Whether the melancholy that stole over him was his own or the Emperor’s Hsi-wei couldn’t say; however, his sadness grew darker by the moment, just like his bedchamber. In the end it was this sadness that belonged both to him and the Emperor that impelled Hsi-wei to compose the poem that has become known as “The Emperor’s Sadness.”
How rarely do we care to feel the cares others, discern
the precise shade of darkness that overshadows the exalted.
It is a mean thing to suck sweetness from one’s bitter soul.
The homeless suppose anybody with a roof must be in
heaven; the hungry are sure the laborer gobbling up
his small bowl of noodles leads a life of incessant joy.
But the Emperor, surely he must be the happiest of all.
How exasperating when folk tick off the reasons why
we ought to be happy.
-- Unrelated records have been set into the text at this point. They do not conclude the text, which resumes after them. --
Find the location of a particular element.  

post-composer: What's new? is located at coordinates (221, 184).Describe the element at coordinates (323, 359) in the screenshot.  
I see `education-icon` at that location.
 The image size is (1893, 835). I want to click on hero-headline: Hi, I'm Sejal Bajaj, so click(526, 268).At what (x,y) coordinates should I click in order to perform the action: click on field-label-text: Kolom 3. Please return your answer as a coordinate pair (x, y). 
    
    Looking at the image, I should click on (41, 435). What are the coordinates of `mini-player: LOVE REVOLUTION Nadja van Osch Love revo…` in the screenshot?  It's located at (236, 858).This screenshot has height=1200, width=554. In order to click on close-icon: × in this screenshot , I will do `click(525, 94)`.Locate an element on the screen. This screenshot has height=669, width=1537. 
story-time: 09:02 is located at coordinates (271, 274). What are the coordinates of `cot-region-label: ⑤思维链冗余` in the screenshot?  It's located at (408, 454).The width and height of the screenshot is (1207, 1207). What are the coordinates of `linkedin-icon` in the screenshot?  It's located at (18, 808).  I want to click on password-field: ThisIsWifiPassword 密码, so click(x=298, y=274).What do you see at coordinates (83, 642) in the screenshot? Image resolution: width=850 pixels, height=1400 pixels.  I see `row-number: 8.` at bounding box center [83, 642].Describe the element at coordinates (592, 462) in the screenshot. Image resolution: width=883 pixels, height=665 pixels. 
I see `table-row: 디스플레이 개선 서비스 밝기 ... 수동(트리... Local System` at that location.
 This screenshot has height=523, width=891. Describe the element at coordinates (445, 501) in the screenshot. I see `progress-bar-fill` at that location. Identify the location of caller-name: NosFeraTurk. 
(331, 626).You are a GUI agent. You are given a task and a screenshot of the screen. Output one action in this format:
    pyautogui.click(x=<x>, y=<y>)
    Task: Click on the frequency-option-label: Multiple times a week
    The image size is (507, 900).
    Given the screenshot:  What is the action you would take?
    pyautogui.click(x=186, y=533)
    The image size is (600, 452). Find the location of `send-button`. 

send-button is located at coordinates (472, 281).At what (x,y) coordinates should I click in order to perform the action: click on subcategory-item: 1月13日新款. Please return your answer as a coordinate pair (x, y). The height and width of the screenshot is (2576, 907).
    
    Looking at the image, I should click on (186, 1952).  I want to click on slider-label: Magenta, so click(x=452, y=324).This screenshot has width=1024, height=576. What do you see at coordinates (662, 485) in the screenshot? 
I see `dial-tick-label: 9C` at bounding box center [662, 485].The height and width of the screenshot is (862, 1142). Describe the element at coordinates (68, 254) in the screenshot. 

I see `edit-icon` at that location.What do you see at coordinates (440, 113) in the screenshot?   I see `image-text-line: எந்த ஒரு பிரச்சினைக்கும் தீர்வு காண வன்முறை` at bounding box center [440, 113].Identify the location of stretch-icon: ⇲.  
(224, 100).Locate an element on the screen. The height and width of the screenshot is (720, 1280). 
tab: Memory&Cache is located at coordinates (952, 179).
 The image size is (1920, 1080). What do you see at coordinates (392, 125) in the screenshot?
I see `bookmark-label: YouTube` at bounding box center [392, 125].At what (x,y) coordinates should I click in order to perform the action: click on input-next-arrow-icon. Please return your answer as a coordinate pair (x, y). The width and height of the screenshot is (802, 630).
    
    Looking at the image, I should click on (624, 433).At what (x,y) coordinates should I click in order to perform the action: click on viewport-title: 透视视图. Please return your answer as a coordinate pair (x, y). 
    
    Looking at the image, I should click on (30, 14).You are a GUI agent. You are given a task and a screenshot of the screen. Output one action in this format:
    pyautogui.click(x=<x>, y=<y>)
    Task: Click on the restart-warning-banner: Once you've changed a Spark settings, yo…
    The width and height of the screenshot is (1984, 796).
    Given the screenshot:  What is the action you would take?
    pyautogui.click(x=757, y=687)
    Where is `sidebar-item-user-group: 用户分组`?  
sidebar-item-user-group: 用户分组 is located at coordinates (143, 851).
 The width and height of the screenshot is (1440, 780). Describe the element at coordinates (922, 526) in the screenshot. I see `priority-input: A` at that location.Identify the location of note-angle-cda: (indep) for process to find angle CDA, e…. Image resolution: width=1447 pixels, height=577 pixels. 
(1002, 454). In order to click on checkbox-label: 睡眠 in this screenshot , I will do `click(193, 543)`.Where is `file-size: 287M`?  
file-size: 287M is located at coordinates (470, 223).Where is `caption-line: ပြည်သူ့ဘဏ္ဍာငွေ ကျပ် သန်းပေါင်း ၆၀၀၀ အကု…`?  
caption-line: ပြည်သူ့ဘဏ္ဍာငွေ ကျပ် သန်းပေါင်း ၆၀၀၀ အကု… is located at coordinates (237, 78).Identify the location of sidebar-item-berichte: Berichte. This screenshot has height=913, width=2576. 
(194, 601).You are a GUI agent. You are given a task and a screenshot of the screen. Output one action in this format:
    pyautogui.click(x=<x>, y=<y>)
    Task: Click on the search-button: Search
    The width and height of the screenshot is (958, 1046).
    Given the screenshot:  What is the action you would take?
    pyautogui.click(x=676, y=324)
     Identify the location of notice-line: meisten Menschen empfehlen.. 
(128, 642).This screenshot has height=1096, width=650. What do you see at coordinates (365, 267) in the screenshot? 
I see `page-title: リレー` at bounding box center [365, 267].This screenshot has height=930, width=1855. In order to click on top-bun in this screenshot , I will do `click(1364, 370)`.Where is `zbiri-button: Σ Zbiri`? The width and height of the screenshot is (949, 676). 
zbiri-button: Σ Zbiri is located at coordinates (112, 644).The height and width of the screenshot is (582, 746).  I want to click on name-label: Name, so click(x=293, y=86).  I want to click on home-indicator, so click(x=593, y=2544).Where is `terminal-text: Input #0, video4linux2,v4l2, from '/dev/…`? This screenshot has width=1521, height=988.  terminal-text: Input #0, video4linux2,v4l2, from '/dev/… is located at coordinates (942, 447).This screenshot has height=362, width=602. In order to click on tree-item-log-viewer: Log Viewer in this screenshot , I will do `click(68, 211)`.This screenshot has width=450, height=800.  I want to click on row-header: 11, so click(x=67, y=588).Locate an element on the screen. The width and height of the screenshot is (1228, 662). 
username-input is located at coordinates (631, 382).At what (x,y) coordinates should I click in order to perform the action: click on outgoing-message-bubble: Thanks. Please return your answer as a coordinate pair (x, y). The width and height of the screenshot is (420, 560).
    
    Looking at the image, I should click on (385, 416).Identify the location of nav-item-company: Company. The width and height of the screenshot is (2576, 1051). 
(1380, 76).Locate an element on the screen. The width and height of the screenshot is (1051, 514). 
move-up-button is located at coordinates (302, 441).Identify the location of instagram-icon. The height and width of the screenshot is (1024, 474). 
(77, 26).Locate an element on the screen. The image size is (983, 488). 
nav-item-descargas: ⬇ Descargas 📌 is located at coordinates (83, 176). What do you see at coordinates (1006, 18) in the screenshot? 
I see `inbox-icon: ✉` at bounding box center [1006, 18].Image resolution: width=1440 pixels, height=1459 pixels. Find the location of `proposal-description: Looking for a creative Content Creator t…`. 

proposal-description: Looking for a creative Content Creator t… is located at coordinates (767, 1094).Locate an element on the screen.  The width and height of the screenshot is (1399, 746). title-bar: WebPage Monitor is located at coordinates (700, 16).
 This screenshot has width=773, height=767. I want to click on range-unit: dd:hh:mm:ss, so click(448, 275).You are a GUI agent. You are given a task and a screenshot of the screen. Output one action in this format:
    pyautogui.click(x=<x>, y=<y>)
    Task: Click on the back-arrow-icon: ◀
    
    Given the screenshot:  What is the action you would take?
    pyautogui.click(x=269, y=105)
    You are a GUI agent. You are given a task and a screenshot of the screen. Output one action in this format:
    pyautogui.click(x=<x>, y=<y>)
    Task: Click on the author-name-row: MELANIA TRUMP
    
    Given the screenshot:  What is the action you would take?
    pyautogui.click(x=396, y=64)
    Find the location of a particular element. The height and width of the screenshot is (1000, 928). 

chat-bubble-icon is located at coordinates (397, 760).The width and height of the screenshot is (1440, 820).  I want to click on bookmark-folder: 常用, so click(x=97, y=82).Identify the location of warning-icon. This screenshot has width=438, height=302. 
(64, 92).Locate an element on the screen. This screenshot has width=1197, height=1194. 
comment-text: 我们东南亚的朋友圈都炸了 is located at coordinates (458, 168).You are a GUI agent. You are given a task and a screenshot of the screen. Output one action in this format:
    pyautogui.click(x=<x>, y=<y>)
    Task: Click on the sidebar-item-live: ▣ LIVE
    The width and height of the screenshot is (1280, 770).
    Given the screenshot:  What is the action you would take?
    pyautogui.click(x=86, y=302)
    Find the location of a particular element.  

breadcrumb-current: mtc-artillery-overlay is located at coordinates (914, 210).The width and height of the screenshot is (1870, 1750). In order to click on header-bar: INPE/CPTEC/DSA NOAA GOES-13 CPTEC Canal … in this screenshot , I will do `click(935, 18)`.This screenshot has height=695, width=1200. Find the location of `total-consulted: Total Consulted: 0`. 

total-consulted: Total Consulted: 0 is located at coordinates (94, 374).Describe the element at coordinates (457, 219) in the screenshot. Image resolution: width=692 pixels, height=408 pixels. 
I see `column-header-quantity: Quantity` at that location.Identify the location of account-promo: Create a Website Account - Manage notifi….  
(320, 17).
O, Divine One, happiness
is not the guzheng’s accompaniment to the melody
of your attainments, nor the sum of your riches.
Can it be that only the unhappy are worthy of happiness?
In this borrowed room the pain of heaven’s mandate
is beyond my imagining, the guilt of its getting and keeping.
Yet your Empire may be as happy as it shall ever be.
How it w
ould have delighted me to receive a letter telling
of your gladness. How I would rejoice to read that, reclining
on his raised couch in the innermost room of his high
palace at the center of a capital with paved streets,
silk-robed merchants, comfortable villas, graceful
pavilions, gardens of grass and lilies, that at the heart
of a city that has stored food to last fifty years, at dusk,
surrounded by his family, the Emperor stretches
and smiles at the prattling of his children’s children.
Hsi-wei and the Hermit
One of the remarkable things about the Sui period poet Chen Hsi-wei is the way fame caught up with him. He began life in a poor village near the capital, was selected as a courier to the south during the wars, returned alive, turned down the money, land, and women he was offered, asking instead to be educated. A hard master was ordered to take the boy on. To improve his pupil’s weak calligraphy, Shen Kuo put Hsi-wei to copying the ancient masters. Almost without willing it, the boy began to emulate these poets, composing new verses of his own. Seeking to promote himself, Shen Kuo circulated his pupil’s poems at court as curiosities. Never before had China seen a peasant-poet. Then Hsi-wei fell in love with the young widow, Tien Miao, who returned his love but was being courted by a rich friend of her late husband. To spare Miao from being attached to a penniless poet of no family and with no prospects, Hsi-wei took to the road, supporting himself by making straw sandals and leaving behind him a trail of verses. These poems proved popular; they were copied and spread across the country. So the time came when Hsi-wei’s name was known to people in many of the towns into which he wandered and even some of the small villages. If they got wind of Hsi-wei’s arrival the leading gentry were quick to offer him hospitality. He was no longer a novelty but a figure whose presence conferred a measure of prestige on his hosts. Yet he continued his vagabond life just the same as when he was unknown, fashioning his straw sandals and poems.